Un remontant ou deux

« Est-ce que j’avais des livres à recommander comme “remontant” ? » m’a-t-on demandé.

Il n’y a pas si longtemps, mais le temps passe vite aujourd’hui, Diane la divine me demanda si je pouvais lui recommander un « remontant », les temps étant ce qu’ils sont. Tout flatté de cette demande, je me suis empressé de lui recommander le Dictionnaire des postures amoureuses de Jacques Cottin chez Picquier Poche, délicieux petit ouvrage pour les gens de mon âge qui peuvent enfin baiser en paix et qui trouvent l’hiver long. Il s’agit d’un recueil de passages provenant de traités sexuels des siècles passés et qui relatent les positions et propositions amoureuses qui ont eu cours à un moment donné quelque part sur la terre. Vous y découvrirez des centaines de figures comme le baiser à la Mecque, le nayk férié de la balançoire, le chasse au moineau, le parfait contentement et le larcin d’amour, où Mme Petitémou joue un drôle de tour à Mme Grozédur. Il n’y a rien à craindre, il n’a de dictionnaire que l’ordre alphabétique et ses centaines d’entrées sont autant de petits interludes à lire au gré des pages. À lire entre quat’z’yeux.

Il y a un mois, je lui aurais dit, « Diane, divine Diane, si tu cherches à mettre un petit peu de piquant dans ta vie, penche pour les plaisirs éprouvés du petit Picquier poche de monsieur Cottin. » Mais voilà que le printemps est arrivé et je n’ose plus lui parler de ce petit dico de 434 pages. Non, aujourd’hui, si j’avais à recommander un petit remontant, ce serait plutôt de se précipiter sur Carnets d’un moine errant, les mémoires de Matthieu Ricard. J’en savoure un chapitre ou deux par jour, le midi avant de retourner travailler. C’est comme prendre un petit bain d’ailleurs. Ça me calme terriblement. Ce soir, j’ai été transporté au Bhoutan. Par moment, j’ai l’impression d’être dans un roman de Jules Verne, tellement tout vient d’un autre univers. Ici, par exemple, le Palais de grande félicité du palais royal du Bhoutan, où séjourne le maître spirituel de Matthieu Ricard, Dilgo Khyengé, pour des cérémonies annuelles :

« En dehors des cérémonies, il régnait un silence rarement perturbé en ces lieux. Les conversations se tenaient à voix basse et l’on marchait à pas feutrés sur un plancher fait de longues et larges planches équarries à la main qui luisaient comme des miroirs. Les serviteurs de la reine lustraient quotidiennement le sol avec les feuillages d’une plante odoriférante qui leur conféraient une brillance parfaite et une élégante couleur rouge sombre, tout en laissant planer dans les pièces un subtil parfum de sous-bois. » (p. 204)
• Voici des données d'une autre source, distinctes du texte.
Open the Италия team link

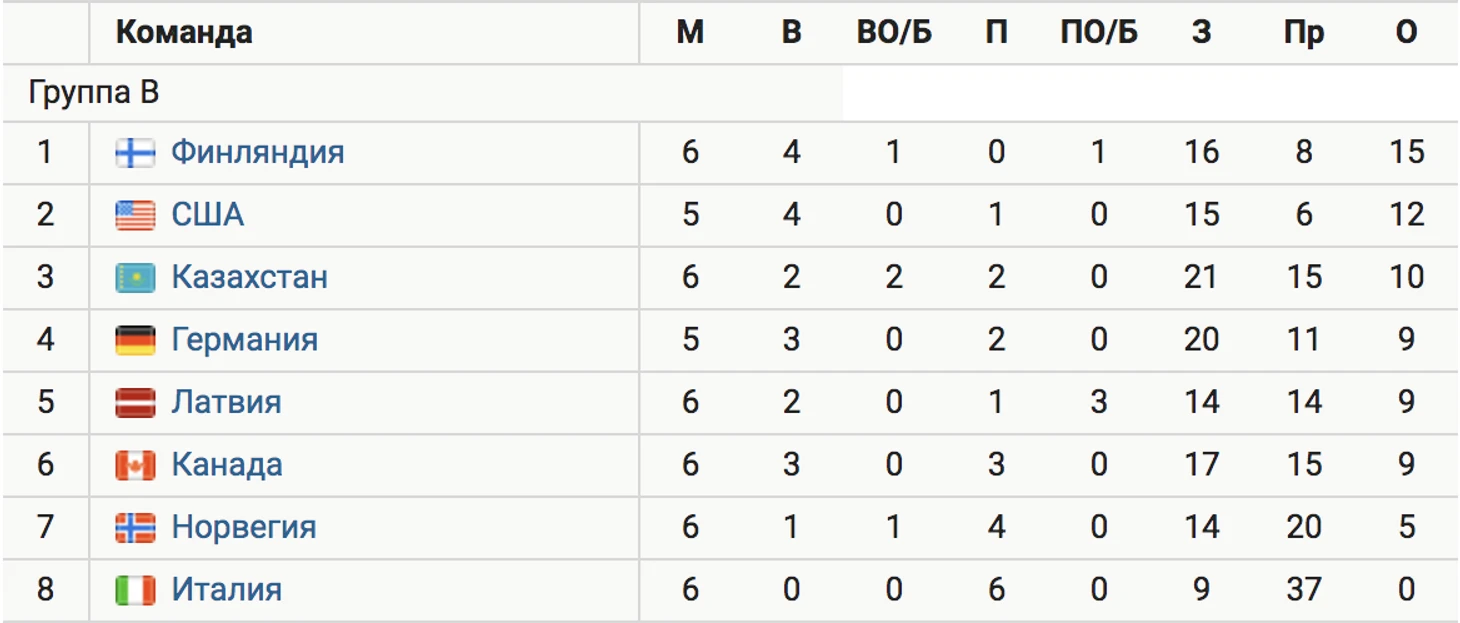pyautogui.click(x=226, y=590)
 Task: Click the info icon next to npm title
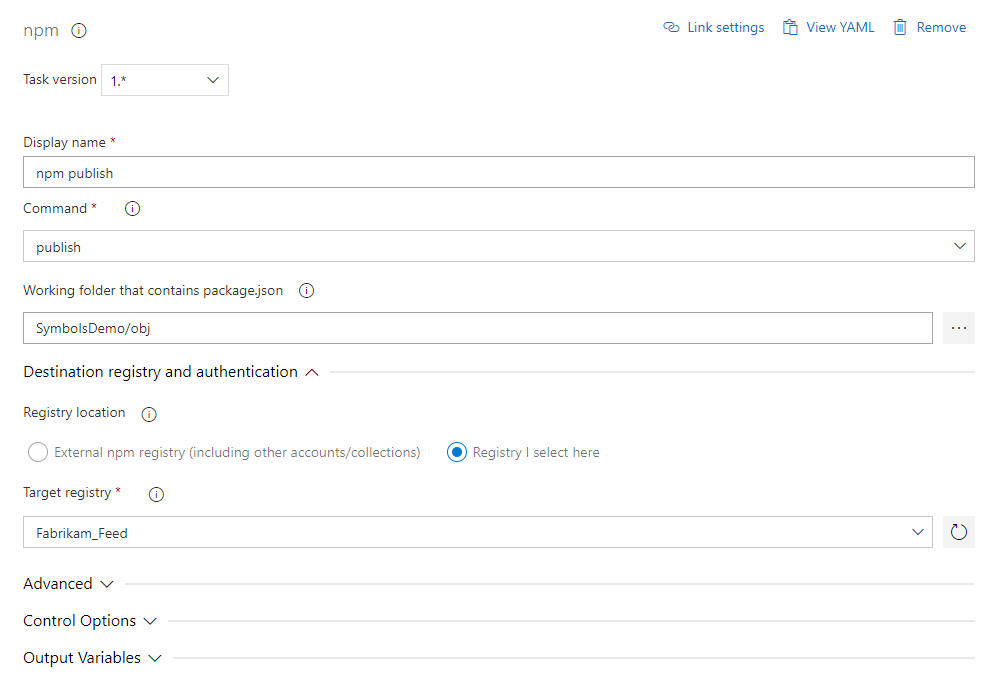coord(78,30)
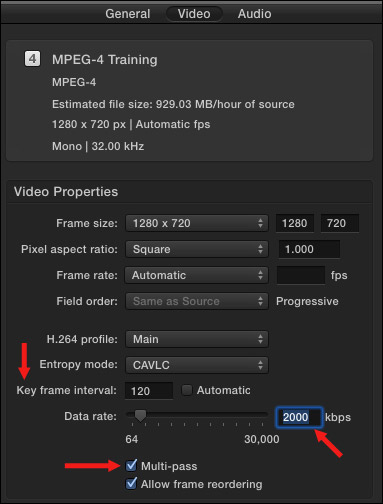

C’est écrit comme ça tout le long, toujours le petit détail dans une langue qui coule et déborde de joie. C’est facile à lire, même quand c’est compliqué. Sans m’en apercevoir, je découvre les pratiques et cérémonies de certaines écoles de bouddhisme tibétain. C’est relativement facile à saisir pour l’ancien catholique que je suis, surtout que Matthieu Ricard est un grand pédagogue et que le glossaire vient invariablement à mon secours. Voici, par exemple, la cérémonie de la pratique de la longévité :

« Au cours de cette cérémonie, les participants se visualisent eux-mêmes sous la forme du bouddha de la vie infinie, Amitayus, et rassemblent en leur cœur la quintessence des éléments naturels et les bénédictions des bouddhas et bodhisattvas sous la forme d’une force vitale régénératrice. Ainsi, les pratiquants visualisent qu’ils extraient la quintessence de l’élément terre, celles des montages, des forêts, des plantes médicinales, de l’or et de toutes les pierres précieuses ; la quintessence de l’élément eau, celle des océans et de leurs puissantes vagues, des fleuves et cascades, et de la lune ; la quintessence du feu, la puissance du soleil et de l’embrasement qui marquera la fin d’un univers ; la quintessence du vent, la force des grandes tempêtes et du mandala du vent qui soutient l’univers ; la quintessence de l’espace, l’immensité infinie de la vérité absolue, la vacuité d’existence propre, nature ultime de tous les phénomènes. Sous la forme d’un nectar lumineux, ces quintessences se dissolvent dans le cœur du disciple qui se visualise sous la forme d’Amitayus. Ainsi, la force de vie est régénérée. Ensuite, le disciple offre cette quintessence de vie aux grands maîtres spirituels qui œuvrent pour le bien de tous, à des êtres chers, à des personnes malades et à tous les vivants. » (p. 206)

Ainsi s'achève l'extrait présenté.